* _EXTRACT TO READ_:
┏━━
Courtesy:  Timeless Media Group/MGM/Shout! Factory

Courtesy: Timeless Media Group/MGM/Shout! Factory

Shout! Factory re-issued this Spring a movie that is perhaps one of the lesser known wartime period pieces to have been released during the 20th Century. The movie in question is the World War I period piece Shout at the Devil. This 1976 film, starring Roger Moore (For Your Eyes Only, The Spy Who Loved Me, Moonraker) and Lee Marvin (M Squad, The Dirty Dozen, The Man Who Shot Liberty Valance), is a movie that deserves a second chance and rightfully has gotten one thanks to the people at Shout! Factory. The story’s script is the central reason for it to get that look that it otherwise might not have gotten in its original release. The script’s premise is pretty simple to follow, which leaves plenty of time for action throughout its length. Also worth noting is the acting on the part of both Marvin and Moore. The duo’s on screen presence makes suspension of disbelief quite easy, thus making the movie that much more enjoyable whether one is seeing it for the first time or the first time in a long time. And last but not least is the movie’s special effects department. While the movie is at its heart an action flick, the over-the-top explosions and other special effects that are overly used in today’s movies are nowhere to be found here. It seems like a minor detail. But reality is that it is quite important in the overall scheme of things. Each of the factors noted here are important at their own level. Altogether, they show just why Shout at the Devil is one of the 20th Century’s more underrated action flicks and war-time period pieces.
┗━━
* _TASK GOAL_: Reproduce the review of Shout at the Devil above in full, word for word.

* _SUPPLIED INFORMATION_:
┏━━
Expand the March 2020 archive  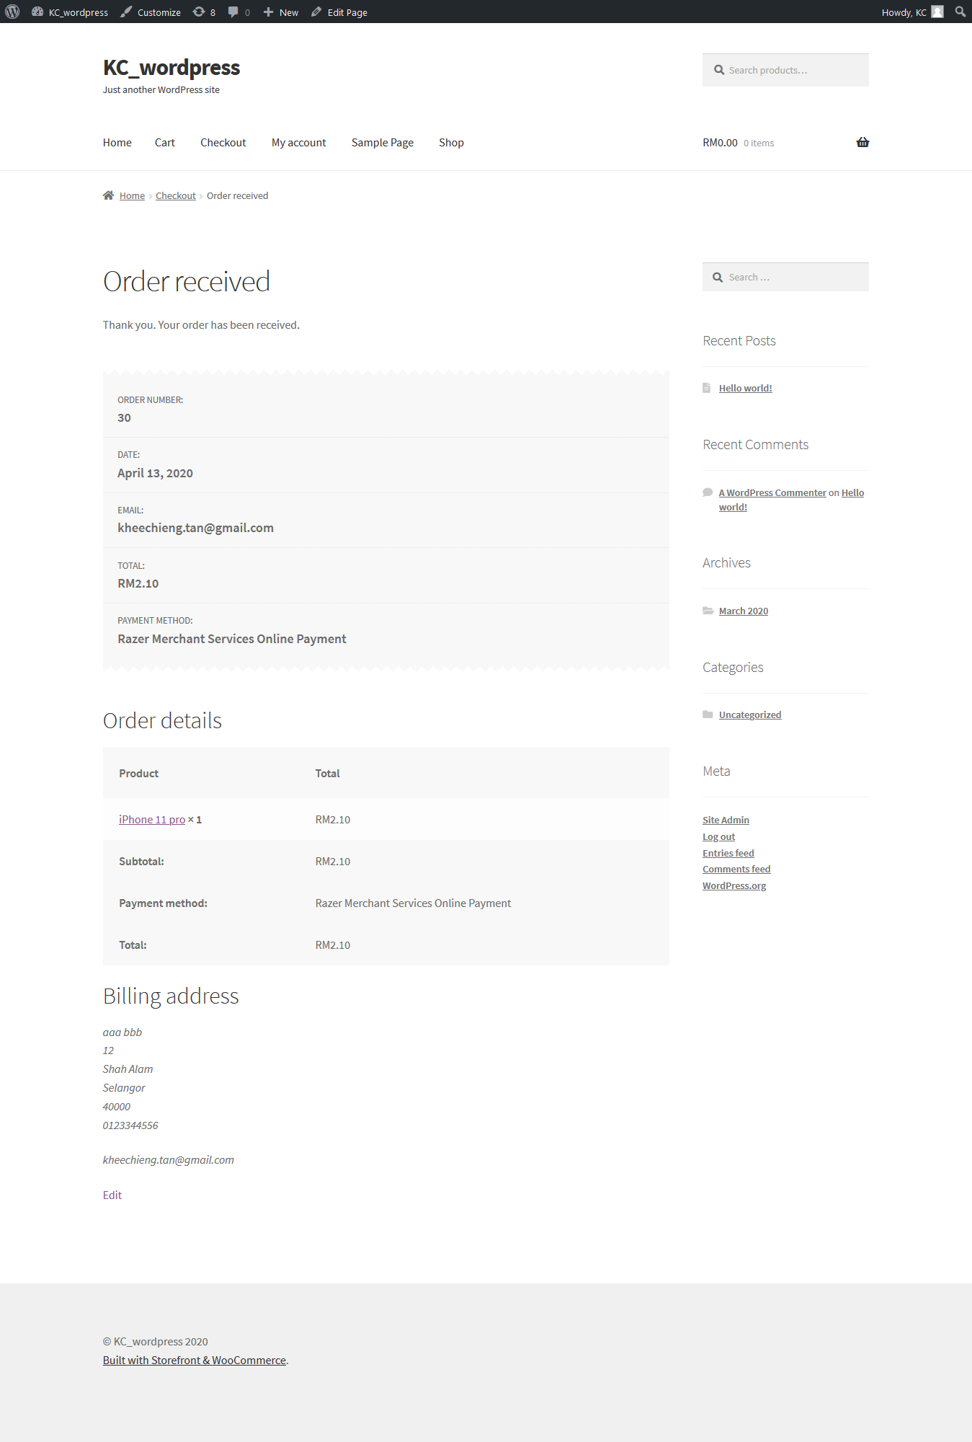tap(743, 611)
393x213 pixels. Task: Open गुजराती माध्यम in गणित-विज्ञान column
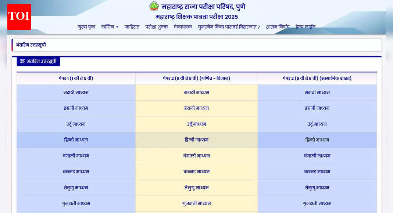click(x=196, y=203)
┗━━
* _THE REPLY_:
Courtesy:  Timeless Media Group/MGM/Shout! Factory

Courtesy: Timeless Media Group/MGM/Shout! Factory

Shout! Factory re-issued this Spring a movie that is perhaps one of the lesser known wartime period pieces to have been released during the 20th Century. The movie in question is the World War I period piece Shout at the Devil. This 1976 film, starring Roger Moore (For Your Eyes Only, The Spy Who Loved Me, Moonraker) and Lee Marvin (M Squad, The Dirty Dozen, The Man Who Shot Liberty Valance), is a movie that deserves a second chance and rightfully has gotten one thanks to the people at Shout! Factory. The story’s script is the central reason for it to get that look that it otherwise might not have gotten in its original release. The script’s premise is pretty simple to follow, which leaves plenty of time for action throughout its length. Also worth noting is the acting on the part of both Marvin and Moore. The duo’s on screen presence makes suspension of disbelief quite easy, thus making the movie that much more enjoyable whether one is seeing it for the first time or the first time in a long time. And last but not least is the movie’s special effects department. While the movie is at its heart an action flick, the over-the-top explosions and other special effects that are overly used in today’s movies are nowhere to be found here. It seems like a minor detail. But reality is that it is quite important in the overall scheme of things. Each of the factors noted here are important at their own level. Altogether, they show just why Shout at the Devil is one of the 20th Century’s more underrated action flicks and war-time period pieces.